Nix Liou
Regular
The main difference with an EV would be that they would no longer need to go to the gas station. Assuming you have a garage, or some way to charge while parked at home, the charging can be done at night while you sleep 90% of the time, thereby taking 15 seconds of your time to plug in when you get home.The reality for many, currently 98% of US drivers, is that they just want to get in and drive, they don't want to have to think about ranges, or charge times with free solar - sunny days- . The 10 minutes they spend at the servo filling up every week is a habit now too, like going shopping, they don't consider it, I don't. The same with yearly or 6 monthly services. All hybrids need servicing too of course, the oil changed etc, so you're not gaining anything there with them. What you are doing is paying a few thousand more for a car in the expectation that it will save you a few thousand or more over the life of the battery. But what's a hybrid worth when it's battery is near stuffed?
Do the buyers realize that the electric motor augments them when pulling away from the lights, when overtaking? When climbing long hills? Take the battery away and you have a gutless 4-cyl Atkinson cycle engine that couldn't pull the skin off a rice pudding. Definitely a car for the elderly. The vast majority of modern hybrid electric vehicles use Atkinson cycle engines to maximize fuel efficiency. And don't forget most recharge the battery off the ice engine too, which is very inefficient. Combustion power with all it's losses into to a mechanical generator and then to a chemical storage battery with associated losses. But they are very fuel efficient. as most small gutless engines are. My sister bought the Toyota corolla hybrid and she insisted that the battery recharged itself by regenerative braking. The salesman told her so. I went the Australian website and they said it there too! A bold faced lie. I had to pull up a UK Toyota website to get the truth, that the lion's share in fact comes from generating electricity when running on petrol. So a gutless engine pulling a car AND recharging the battery at the same time. Lovely. I'll stick with petrol.

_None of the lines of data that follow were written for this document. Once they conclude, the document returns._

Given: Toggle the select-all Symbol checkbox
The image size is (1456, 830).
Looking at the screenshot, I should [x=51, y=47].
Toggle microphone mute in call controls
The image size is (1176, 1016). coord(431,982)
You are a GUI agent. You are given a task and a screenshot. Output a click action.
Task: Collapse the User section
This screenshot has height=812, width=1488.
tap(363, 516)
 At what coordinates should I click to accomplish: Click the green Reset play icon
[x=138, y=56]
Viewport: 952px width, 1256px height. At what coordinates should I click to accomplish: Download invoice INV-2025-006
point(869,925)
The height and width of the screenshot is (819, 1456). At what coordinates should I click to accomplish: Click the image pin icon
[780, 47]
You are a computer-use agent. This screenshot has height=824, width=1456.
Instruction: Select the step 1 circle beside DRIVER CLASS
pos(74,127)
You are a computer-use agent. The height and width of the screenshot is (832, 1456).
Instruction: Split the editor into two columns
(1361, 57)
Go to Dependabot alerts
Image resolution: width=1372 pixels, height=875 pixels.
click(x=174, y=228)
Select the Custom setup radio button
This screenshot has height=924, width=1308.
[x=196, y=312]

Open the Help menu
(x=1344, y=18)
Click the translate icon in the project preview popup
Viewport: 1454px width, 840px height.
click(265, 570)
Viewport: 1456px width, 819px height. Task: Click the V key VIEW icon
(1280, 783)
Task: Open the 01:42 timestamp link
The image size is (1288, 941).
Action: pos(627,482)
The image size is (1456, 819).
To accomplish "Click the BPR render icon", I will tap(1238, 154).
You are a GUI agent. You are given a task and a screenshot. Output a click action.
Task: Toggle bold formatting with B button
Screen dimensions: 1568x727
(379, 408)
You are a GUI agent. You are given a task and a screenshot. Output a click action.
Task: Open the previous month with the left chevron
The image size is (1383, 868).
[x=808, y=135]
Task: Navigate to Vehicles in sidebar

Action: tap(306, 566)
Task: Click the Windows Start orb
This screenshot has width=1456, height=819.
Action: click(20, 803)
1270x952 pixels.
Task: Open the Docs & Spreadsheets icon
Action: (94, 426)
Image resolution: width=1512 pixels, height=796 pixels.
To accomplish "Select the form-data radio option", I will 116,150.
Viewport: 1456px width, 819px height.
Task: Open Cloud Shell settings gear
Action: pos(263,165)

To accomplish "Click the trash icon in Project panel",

It's not like going to the gas station is some huge encumbrance, but it's not like charging an EV is either, that's the point. I'm not sure what the rant about hybrids is for, if you have a plug in hybrid and the battery is full, then you are likely running in electric mode with the engine off (perhaps not for highway driving). Not all hybrids run an Atkinson cycle, and some with variable valve timing can run Atkinson for efficiency and behave like a normal engine when power is required.
No need to discuss the power of a hybrid without its battery- have you considered how many HP a car without a gas tank has?
Most hybrids do charge their battery via regen when possible, but regen predominantly functions to save brake pad usage and allow the engine to run in it's peak efficiency band for longer. This is how regen has always worked and continues to work.
If you weren't aware, the point is that the hybrid has a strong electric motor to support the gas engine. You don't need a continuous high power output, and a big engine is inefficient.
For example, the Toyota prius prime has about 220 HP from the motor and the engine combined, and according to some random website, can do 0-60 in 6.3 seconds, with a "combined mpg" of 52 mpg. That's more power than plenty of standard cars have, and double the mpg of many cars with that much power otherwise. Gutless, I'm sure.